How does the Museum of Modern Art follow up on the success of the incredibly popular (I found it a little bland, but it was sold out almost every day I went) Tim Burton exhibit (the 3rd highest attendance among MOMA exhibits of all time)? By putting what I’m betting will be the least attended of recent MOMA exhibits: Bruce Nauman’s Days, a “sound scuplture” that consists of recorded voices saying the days of the week.

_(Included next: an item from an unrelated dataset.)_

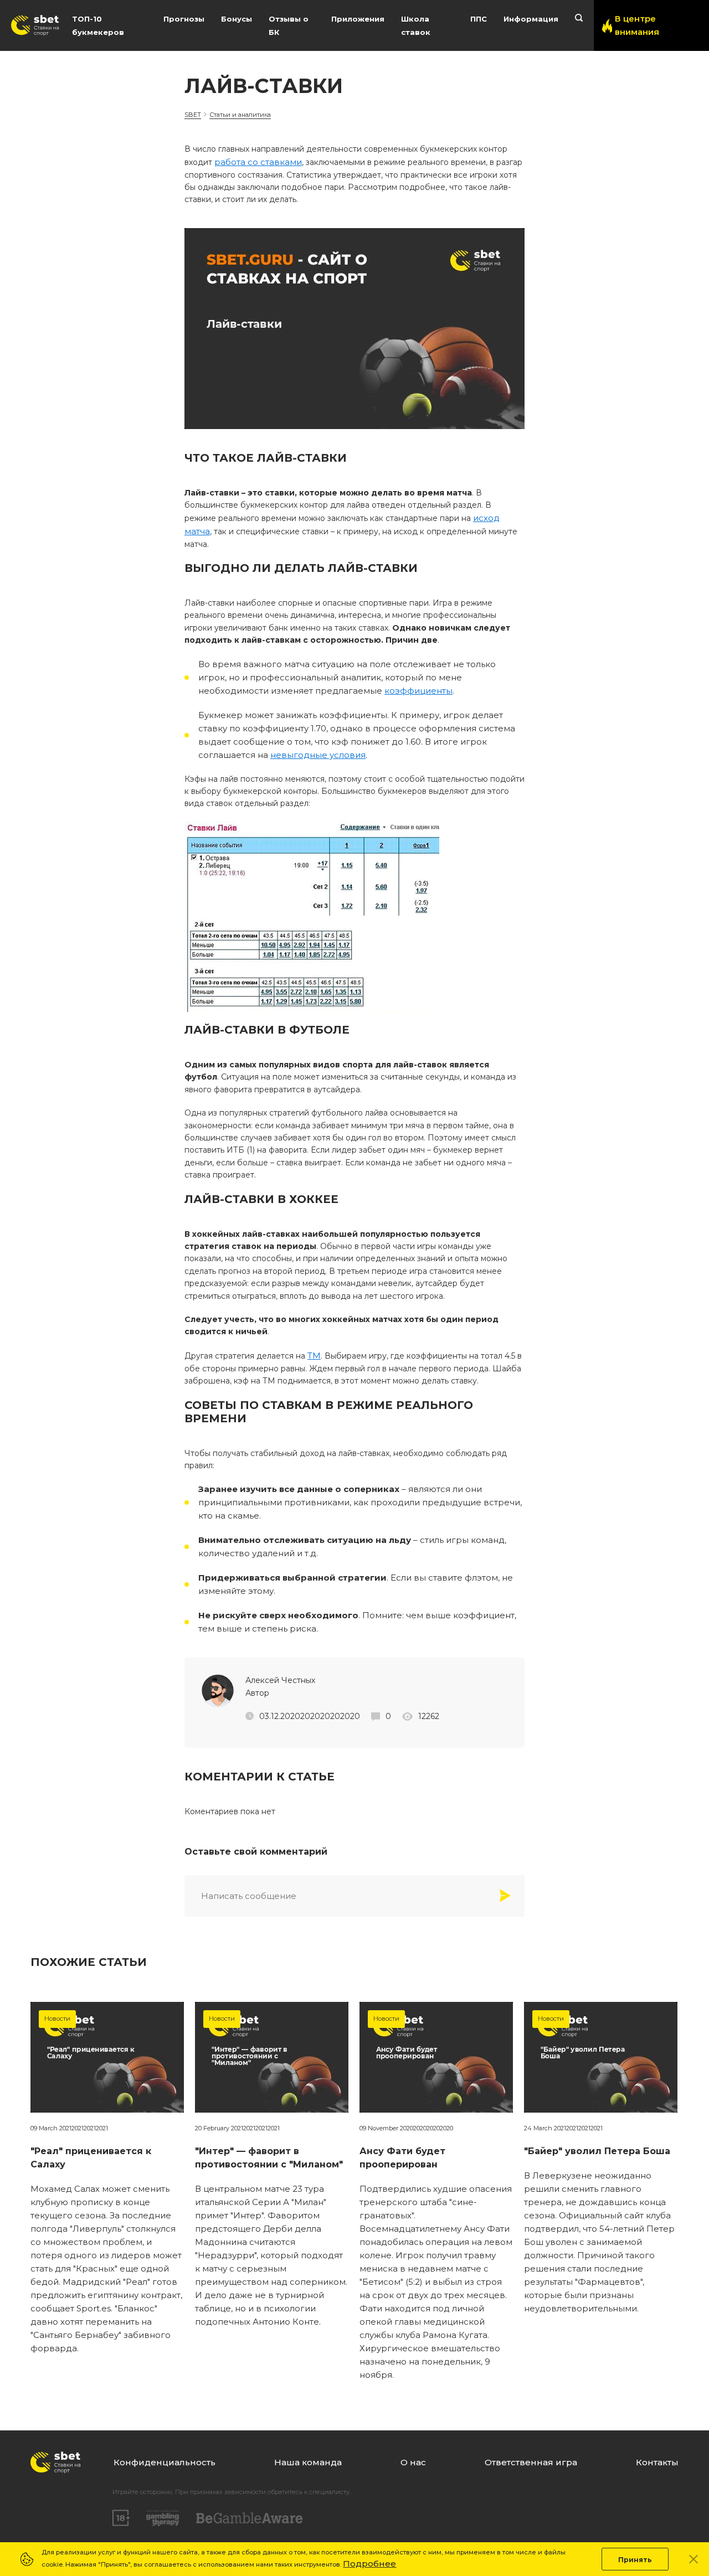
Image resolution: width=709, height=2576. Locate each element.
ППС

The above picture is not of the incomplete installation of the exhibit. That is the exhibit. I took some video to save everyone else a trip to the MOMA’s third floor:
I don’t claim to be much of an connoisseur, but this strikes me as an exhibit that could’ve been done with headphones. Or maybe the third floor bathrooms while people defecate. I think most people can get their fill of disconnected voices repeating the menial at their average airport.
From the MOMA webpage:
A recent addition to the Museum’s collection, Bruce Nauman’s Days (2009) was created for, and debuted at, the 2009 Venice Biennale, where the artist represented the United States with the solo exhibition Bruce Nauman: Topological Gardens. Days is a “sound sculpture” consisting of a continuous stream of seven voices reciting the days of the week in random order. Fourteen suspended speakers are installed in two rows with one voice emanating from each pair of speakers as the visitor passes between them. There are men’s voices and women’s voices, old and young. Some speak swiftly, others with pause, each with his or her own cadence. The collection of distinctive voices produces a chorus—at times cacophonous, at others, resonant—and creates a sonic cocoon that envelops the visitor. The work invokes both the banality and the profundity of the passing of each day, and invites reflection on how we measure, differentiate, and commemorate time.